▶ What you have to do
Reproduce exactly, from the data that follows, the line with "Image resolution: width=600 pixels, height=467", the line with "Toggle 申请量 legend", and every line that lies between them.

Source records
┌────────
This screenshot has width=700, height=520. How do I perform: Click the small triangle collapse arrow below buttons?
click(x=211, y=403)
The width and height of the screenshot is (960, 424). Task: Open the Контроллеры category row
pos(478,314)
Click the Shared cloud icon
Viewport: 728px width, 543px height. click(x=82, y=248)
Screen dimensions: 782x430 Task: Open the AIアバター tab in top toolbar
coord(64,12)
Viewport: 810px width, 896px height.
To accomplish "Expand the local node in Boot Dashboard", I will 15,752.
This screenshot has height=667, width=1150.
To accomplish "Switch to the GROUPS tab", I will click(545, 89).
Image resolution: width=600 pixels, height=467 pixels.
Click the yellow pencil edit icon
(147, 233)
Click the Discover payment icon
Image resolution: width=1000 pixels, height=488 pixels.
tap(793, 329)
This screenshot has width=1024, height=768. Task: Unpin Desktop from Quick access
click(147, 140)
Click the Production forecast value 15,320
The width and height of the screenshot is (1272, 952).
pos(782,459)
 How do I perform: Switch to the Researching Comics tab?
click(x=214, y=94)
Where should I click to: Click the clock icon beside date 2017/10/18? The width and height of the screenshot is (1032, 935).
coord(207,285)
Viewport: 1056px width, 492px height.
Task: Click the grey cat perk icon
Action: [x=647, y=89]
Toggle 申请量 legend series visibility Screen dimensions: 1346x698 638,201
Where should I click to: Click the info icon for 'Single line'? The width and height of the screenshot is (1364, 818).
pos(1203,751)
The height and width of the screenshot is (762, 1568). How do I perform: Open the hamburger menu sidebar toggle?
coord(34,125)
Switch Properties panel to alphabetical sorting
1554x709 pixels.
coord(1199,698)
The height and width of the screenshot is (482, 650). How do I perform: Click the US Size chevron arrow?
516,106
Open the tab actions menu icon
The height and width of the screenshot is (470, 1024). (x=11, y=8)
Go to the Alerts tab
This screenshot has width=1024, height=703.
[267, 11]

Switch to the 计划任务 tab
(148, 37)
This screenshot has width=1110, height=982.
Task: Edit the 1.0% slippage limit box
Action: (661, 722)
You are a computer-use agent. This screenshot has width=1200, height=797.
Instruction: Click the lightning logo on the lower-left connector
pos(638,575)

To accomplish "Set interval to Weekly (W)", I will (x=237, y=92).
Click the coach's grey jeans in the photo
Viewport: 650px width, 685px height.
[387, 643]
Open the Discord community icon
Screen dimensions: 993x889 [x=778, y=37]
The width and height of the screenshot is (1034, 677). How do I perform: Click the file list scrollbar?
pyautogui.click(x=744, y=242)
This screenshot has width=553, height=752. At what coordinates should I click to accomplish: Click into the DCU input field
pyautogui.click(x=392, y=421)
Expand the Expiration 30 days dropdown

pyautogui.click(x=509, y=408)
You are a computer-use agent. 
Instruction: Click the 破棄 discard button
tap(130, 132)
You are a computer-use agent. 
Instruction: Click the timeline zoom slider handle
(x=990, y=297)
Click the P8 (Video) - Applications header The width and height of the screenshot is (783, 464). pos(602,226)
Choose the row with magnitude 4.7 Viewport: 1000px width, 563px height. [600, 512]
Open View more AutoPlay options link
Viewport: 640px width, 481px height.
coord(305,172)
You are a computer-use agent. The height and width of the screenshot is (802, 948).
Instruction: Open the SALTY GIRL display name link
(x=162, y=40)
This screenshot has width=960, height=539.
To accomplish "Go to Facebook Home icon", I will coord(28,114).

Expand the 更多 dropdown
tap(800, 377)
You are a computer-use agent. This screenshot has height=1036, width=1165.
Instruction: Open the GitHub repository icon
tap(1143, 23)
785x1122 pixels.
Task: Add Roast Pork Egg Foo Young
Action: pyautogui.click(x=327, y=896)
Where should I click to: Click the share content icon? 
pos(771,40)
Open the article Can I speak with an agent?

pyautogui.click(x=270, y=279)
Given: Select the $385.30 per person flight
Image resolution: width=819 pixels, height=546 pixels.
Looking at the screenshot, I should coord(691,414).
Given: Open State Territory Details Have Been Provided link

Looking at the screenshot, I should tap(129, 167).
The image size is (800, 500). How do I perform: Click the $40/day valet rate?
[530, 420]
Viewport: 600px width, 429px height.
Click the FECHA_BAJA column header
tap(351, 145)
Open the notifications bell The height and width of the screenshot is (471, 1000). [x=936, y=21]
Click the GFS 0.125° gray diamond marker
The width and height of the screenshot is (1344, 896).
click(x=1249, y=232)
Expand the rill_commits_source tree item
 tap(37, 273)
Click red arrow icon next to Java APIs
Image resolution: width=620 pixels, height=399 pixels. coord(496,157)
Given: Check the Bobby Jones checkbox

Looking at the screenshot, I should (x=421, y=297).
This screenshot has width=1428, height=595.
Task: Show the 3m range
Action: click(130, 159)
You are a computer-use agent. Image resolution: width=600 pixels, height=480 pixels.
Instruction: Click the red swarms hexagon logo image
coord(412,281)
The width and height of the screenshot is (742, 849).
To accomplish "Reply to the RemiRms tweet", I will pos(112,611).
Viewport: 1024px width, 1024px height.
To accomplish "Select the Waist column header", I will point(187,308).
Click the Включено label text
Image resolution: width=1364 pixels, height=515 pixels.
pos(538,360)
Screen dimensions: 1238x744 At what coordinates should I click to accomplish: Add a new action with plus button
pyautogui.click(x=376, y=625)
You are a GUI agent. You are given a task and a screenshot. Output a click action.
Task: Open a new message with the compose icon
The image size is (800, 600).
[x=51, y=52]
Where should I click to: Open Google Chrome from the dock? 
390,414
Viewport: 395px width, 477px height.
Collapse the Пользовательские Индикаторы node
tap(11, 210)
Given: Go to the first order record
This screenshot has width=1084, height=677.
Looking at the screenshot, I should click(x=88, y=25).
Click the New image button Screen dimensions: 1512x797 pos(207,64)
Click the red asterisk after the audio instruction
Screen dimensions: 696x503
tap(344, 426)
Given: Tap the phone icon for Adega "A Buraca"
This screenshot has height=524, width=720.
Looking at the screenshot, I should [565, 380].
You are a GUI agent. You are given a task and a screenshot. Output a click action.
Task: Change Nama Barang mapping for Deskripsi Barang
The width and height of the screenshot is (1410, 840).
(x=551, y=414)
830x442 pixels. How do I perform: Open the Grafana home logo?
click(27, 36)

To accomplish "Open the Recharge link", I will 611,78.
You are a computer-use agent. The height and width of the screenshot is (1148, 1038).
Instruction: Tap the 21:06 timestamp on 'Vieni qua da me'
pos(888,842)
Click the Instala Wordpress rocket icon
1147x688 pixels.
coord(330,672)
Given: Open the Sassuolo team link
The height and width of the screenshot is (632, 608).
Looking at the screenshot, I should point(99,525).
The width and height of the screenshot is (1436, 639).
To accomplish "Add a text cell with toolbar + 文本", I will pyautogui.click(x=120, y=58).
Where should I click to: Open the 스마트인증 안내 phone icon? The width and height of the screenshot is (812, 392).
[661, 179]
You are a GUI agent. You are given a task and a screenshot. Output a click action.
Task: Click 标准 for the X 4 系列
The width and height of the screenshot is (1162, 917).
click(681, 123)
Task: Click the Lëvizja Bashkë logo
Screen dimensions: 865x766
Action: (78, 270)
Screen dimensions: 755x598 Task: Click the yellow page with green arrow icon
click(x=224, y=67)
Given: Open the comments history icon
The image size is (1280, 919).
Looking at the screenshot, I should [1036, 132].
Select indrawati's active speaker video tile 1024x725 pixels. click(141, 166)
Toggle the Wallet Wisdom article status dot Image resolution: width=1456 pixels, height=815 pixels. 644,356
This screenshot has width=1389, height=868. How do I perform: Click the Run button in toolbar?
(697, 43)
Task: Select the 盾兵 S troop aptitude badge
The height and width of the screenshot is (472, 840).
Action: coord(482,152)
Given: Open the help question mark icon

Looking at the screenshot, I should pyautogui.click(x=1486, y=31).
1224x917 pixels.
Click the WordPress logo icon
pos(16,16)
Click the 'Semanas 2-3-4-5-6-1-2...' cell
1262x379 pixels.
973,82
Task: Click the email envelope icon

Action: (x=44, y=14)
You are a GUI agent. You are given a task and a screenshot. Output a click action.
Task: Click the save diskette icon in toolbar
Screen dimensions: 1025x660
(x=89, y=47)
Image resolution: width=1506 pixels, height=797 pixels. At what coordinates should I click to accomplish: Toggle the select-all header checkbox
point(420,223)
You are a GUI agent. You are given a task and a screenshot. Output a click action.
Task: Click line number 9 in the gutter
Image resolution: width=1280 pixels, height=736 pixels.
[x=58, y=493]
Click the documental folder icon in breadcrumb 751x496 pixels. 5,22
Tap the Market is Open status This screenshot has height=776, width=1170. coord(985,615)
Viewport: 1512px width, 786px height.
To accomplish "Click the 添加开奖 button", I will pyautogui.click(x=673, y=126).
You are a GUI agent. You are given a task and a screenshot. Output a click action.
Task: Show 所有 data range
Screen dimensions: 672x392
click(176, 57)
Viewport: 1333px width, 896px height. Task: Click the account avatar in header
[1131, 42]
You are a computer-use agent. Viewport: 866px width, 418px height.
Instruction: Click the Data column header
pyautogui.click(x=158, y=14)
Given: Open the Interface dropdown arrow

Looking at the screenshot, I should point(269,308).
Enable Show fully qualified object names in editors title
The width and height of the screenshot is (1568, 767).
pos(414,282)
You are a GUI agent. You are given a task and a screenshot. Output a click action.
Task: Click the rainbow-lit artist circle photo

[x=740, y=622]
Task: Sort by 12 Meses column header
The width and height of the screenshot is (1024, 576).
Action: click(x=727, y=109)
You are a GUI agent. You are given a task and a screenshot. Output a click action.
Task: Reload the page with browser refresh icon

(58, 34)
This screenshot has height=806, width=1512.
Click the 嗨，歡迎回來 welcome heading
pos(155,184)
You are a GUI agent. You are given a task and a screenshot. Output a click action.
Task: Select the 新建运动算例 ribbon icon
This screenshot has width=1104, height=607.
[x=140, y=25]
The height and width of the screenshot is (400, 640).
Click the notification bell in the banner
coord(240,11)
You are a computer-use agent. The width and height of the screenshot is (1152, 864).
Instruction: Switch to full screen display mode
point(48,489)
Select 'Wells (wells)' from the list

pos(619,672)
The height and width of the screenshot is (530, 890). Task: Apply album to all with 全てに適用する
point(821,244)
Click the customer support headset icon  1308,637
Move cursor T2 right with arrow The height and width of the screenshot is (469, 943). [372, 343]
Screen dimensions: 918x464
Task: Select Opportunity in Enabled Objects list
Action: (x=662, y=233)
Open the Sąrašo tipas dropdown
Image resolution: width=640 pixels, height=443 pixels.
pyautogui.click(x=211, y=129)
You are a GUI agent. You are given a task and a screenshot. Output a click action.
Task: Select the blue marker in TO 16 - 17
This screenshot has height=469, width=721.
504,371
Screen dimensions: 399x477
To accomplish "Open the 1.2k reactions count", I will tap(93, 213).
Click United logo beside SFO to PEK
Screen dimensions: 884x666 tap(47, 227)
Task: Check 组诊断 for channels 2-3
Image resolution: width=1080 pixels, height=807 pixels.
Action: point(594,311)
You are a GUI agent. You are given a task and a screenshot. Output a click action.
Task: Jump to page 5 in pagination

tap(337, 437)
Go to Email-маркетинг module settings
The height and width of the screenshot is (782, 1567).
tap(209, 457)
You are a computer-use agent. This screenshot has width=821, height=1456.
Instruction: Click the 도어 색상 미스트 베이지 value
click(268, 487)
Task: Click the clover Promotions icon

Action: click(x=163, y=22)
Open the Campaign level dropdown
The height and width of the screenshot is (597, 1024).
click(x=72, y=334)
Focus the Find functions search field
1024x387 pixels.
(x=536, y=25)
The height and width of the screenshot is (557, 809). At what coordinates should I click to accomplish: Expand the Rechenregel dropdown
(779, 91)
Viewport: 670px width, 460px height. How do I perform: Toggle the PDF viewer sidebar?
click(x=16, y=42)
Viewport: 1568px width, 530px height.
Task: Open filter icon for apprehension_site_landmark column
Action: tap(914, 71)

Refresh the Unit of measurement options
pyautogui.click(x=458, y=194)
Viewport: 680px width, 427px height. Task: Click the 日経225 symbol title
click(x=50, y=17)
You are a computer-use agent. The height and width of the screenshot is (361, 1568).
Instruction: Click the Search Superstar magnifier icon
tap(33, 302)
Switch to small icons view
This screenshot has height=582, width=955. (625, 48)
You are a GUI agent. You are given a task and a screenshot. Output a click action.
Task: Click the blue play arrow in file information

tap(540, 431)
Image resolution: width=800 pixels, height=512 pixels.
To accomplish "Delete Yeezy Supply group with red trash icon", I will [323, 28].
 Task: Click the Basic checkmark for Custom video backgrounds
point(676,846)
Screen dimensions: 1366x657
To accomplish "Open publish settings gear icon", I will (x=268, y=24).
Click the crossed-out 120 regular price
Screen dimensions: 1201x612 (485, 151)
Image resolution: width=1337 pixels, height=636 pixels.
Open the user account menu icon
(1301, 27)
└────────
▶ Your solution
Image resolution: width=600 pixels, height=467 pixels.
Click the yellow pencil edit icon
(147, 233)
Click the Discover payment icon
Image resolution: width=1000 pixels, height=488 pixels.
tap(793, 329)
This screenshot has width=1024, height=768. Task: Unpin Desktop from Quick access
click(147, 140)
Click the Production forecast value 15,320
The width and height of the screenshot is (1272, 952).
pos(782,459)
 How do I perform: Switch to the Researching Comics tab?
click(x=214, y=94)
Where should I click to: Click the clock icon beside date 2017/10/18? The width and height of the screenshot is (1032, 935).
coord(207,285)
Viewport: 1056px width, 492px height.
Task: Click the grey cat perk icon
Action: [x=647, y=89]
Toggle 申请量 legend series visibility Screen dimensions: 1346x698 638,201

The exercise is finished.